Cette organisation a encore évolué récemment avec la mise en place d’une expérimentation article 51 de la loi de financement de la Sécurité sociale (LFSS) 2018 (lire encadré ci-dessus) à laquelle les chirurgiens orthopédistes et viscéraux ont souhaité participer. Un paiement est effectué à l’épisode de soins pour les prises en charge chirurgicales de la colectomie pour cancer, et les prothèses totales de hanche et de genou. Ainsi, depuis septembre 2021, l’hôpital développe ce nouveau dispositif, qui impose des modalités supplémentaires d’organisation. « Dans le cadre de l’article 51, les patients sont davantage suivis que les autres, notamment parce que les interventions concernées sont considérées à plus haut risque », précise le major Émilie, Idec. Les patients sont inscrits par les Idec sur la plateforme EDS (épisode de soins) sur ameli.fr. Ils sont également appelés sept jours avant l’intervention pour un bilan préopératoire. « Nous nous assurons que tous leurs examens ont été réalisés en vue de l’opération et nous en profitons pour valider le futur relais ville-hôpital avec les mêmes outils que pour les autres patients, à savoir le Prado et ViaTrajectoire », explique le major Émilie. Lorsque le patient est sorti d’hospitalisation, l’Idec le rappelle à J+7 de la chirurgie pour s’assurer que la suite des soins se déroule bien. Les trois Idec remplissent le même rôle. « Nous travaillons en collaboration et nous nous répartissons la prise en charge des patients, explique l’adjudant-chef Michèle, Idec également. Généralement, celle qui a reçu un patient intégré dans le dispositif de l’article 51 le suit jusqu’à l’issue de sa prise en charge. » Le dossier est considéré comme clos à partir du moment où cette dernière et la post-hospitalisation sont organisées. Il est alors transmis à la bed manager, qui prend le relais. « Elle s’assure que le patient a bien un point de prise en charge post-intervention, indique le commandant Olivier. Elle peut ainsi connaître sa date de sortie, donc la date à laquelle le lit est libéré, ce qui permet de fluidifier le parcours et d’optimiser le taux d’occupation des lits. » À la fin de l’expérimentation, il n’est pas exclu que ce focus plus poussé mis en place pour ces patients soit étendu à l’ensemble des prises en charge en chirurgie si les résultats sont concluants.

Savoir +

CE QUE DIT L’ARTICLE 51

L’article 51 de la LFSS pour 2018 fixe un cadre expérimental portant sur la réforme de l’organisation et du financement du système de santé.
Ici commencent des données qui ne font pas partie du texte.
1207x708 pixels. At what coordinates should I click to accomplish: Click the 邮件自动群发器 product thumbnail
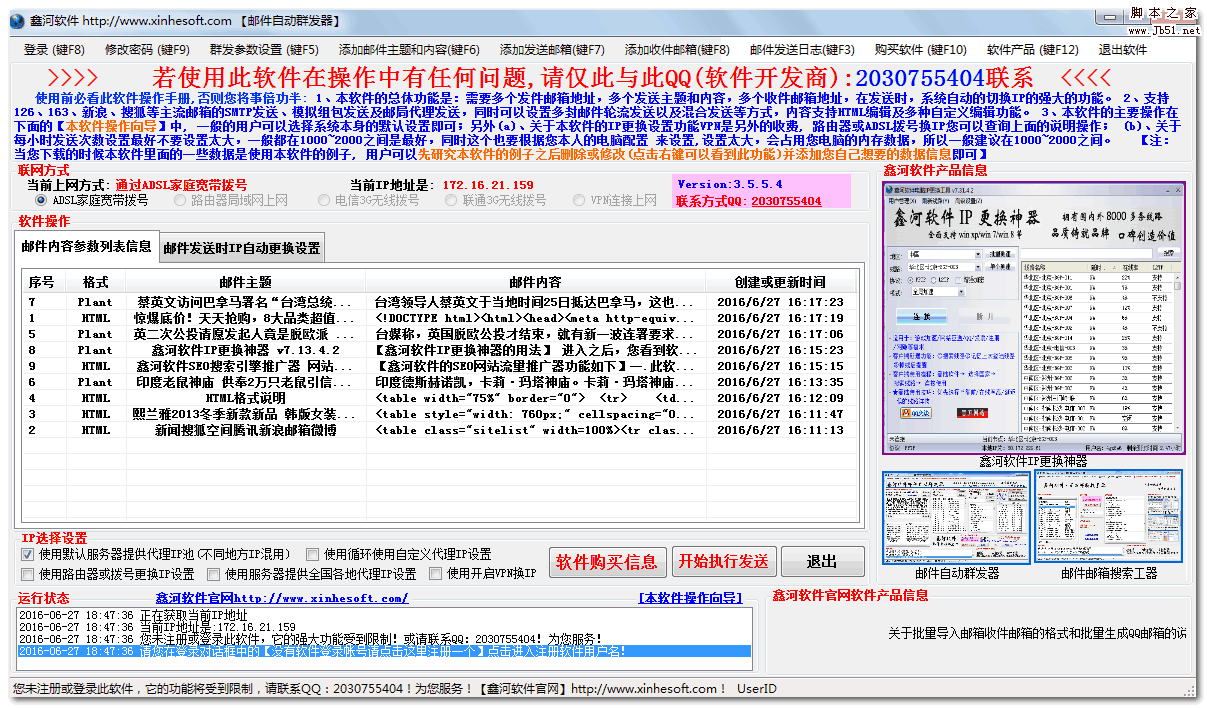tap(957, 519)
Il permet d’expérimenter de nouvelles organisations en santé reposant sur des modes de financement inédits, à condition qu’elles contribuent à améliorer le parcours des patients, l’efficience du système de santé ou encore la pertinence de la prescription des produits de santé. Le paiement à l’épisode de soins est l’une des nouvelles modalités de financement expérimentées. Il s’agit de tester la mise en place d’un modèle prévoyant un paiement forfaitaire cible pour l’ensemble des prestations définies dans un épisode de soins donné. Elle poursuit un objectif d’amélioration de la qualité et de la sécurité des prises en charge, de l’efficience des soins et de la satisfaction des patients. Le forfait comprend toutes les dépenses inscrites dans le périmètre défini de l’épisode de soins, ville et hôpital, pré, per et postopératoire, la coordination. Il intègre aussi le risque de réhospitalisation et prend en compte la qualité des soins.